[INPUT RECORDS Boundary: Start]

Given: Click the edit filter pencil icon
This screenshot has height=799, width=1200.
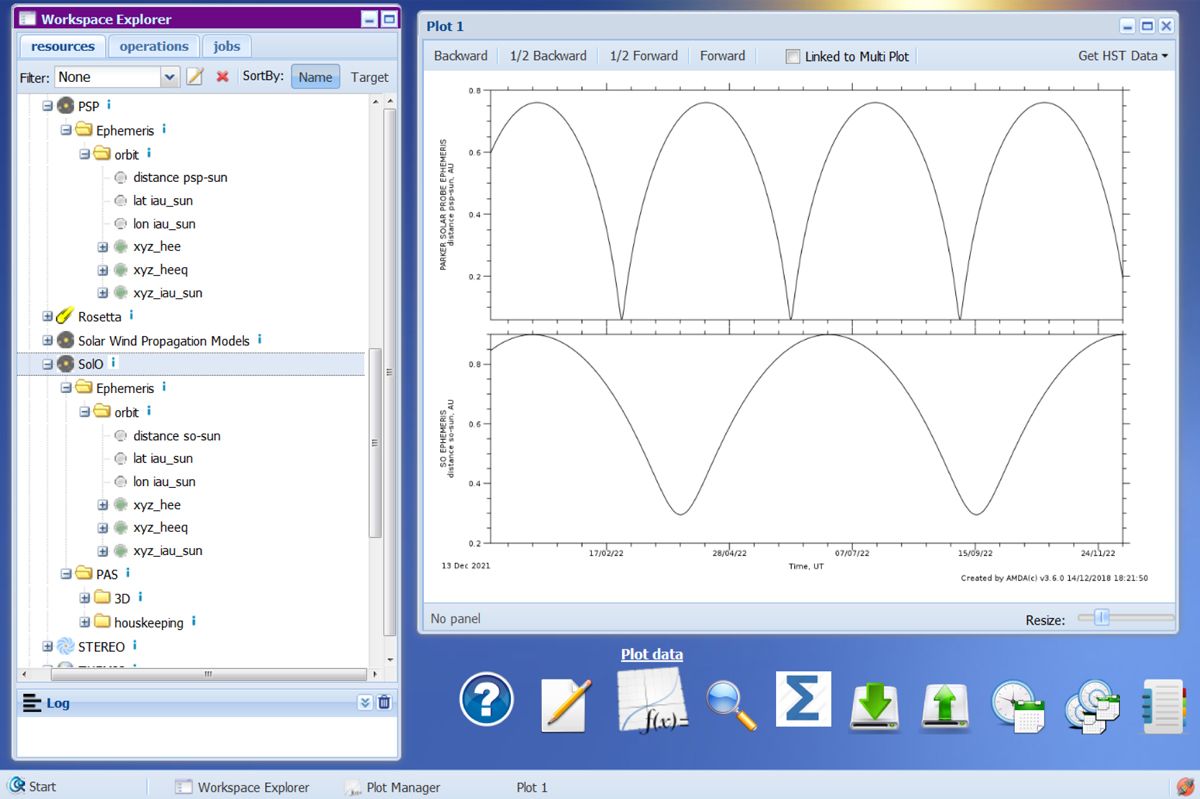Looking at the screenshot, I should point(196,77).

[INPUT RECORDS Boundary: End]
[INPUT RECORDS Boundary: Start]

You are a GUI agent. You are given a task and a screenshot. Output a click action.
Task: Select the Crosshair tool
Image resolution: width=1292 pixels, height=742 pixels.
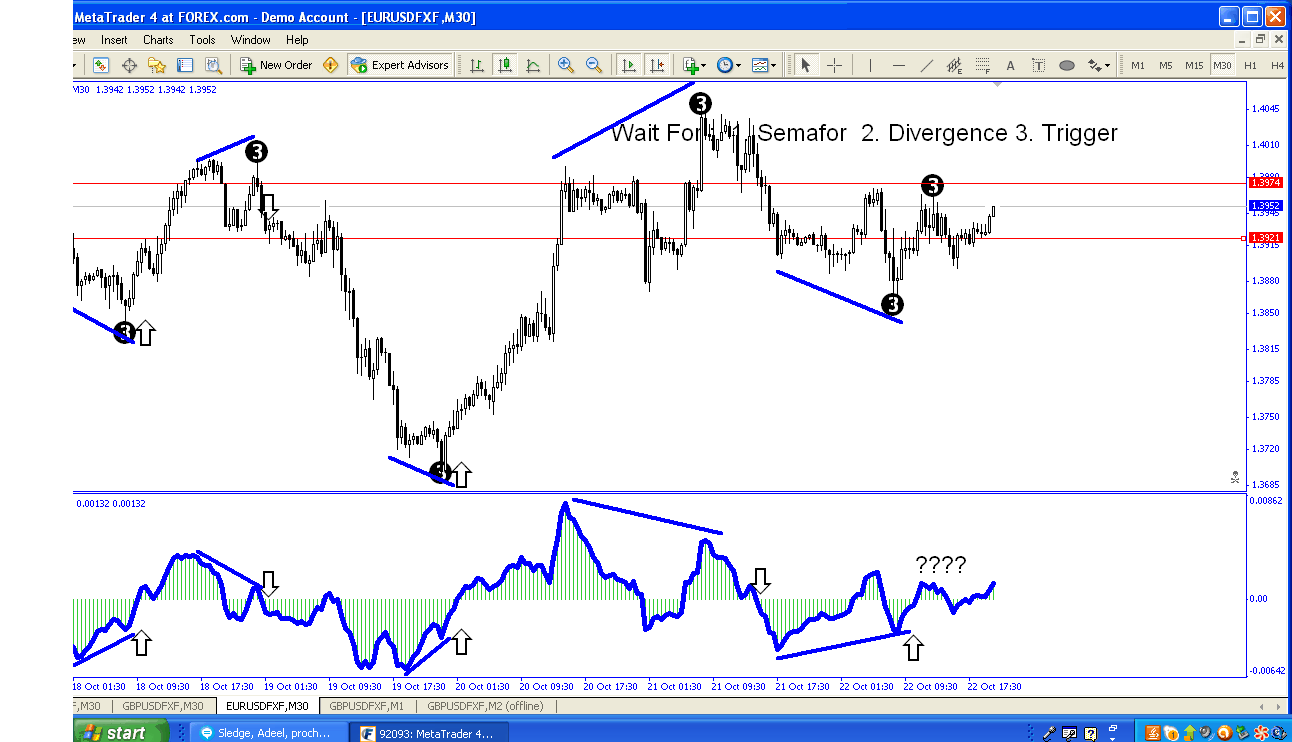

[INPUT RECORDS Boundary: End]

● WHAT IS REQUIRED
Starting at the line above that holds "Task: Select the Crosshair tool" and ending at the line that holds "Image resolution: width=1292", transcribe each line exactly and include no other lines.

● ANSWER TO THIS PROBLEM
Task: Select the Crosshair tool
Image resolution: width=1292 pixels, height=742 pixels.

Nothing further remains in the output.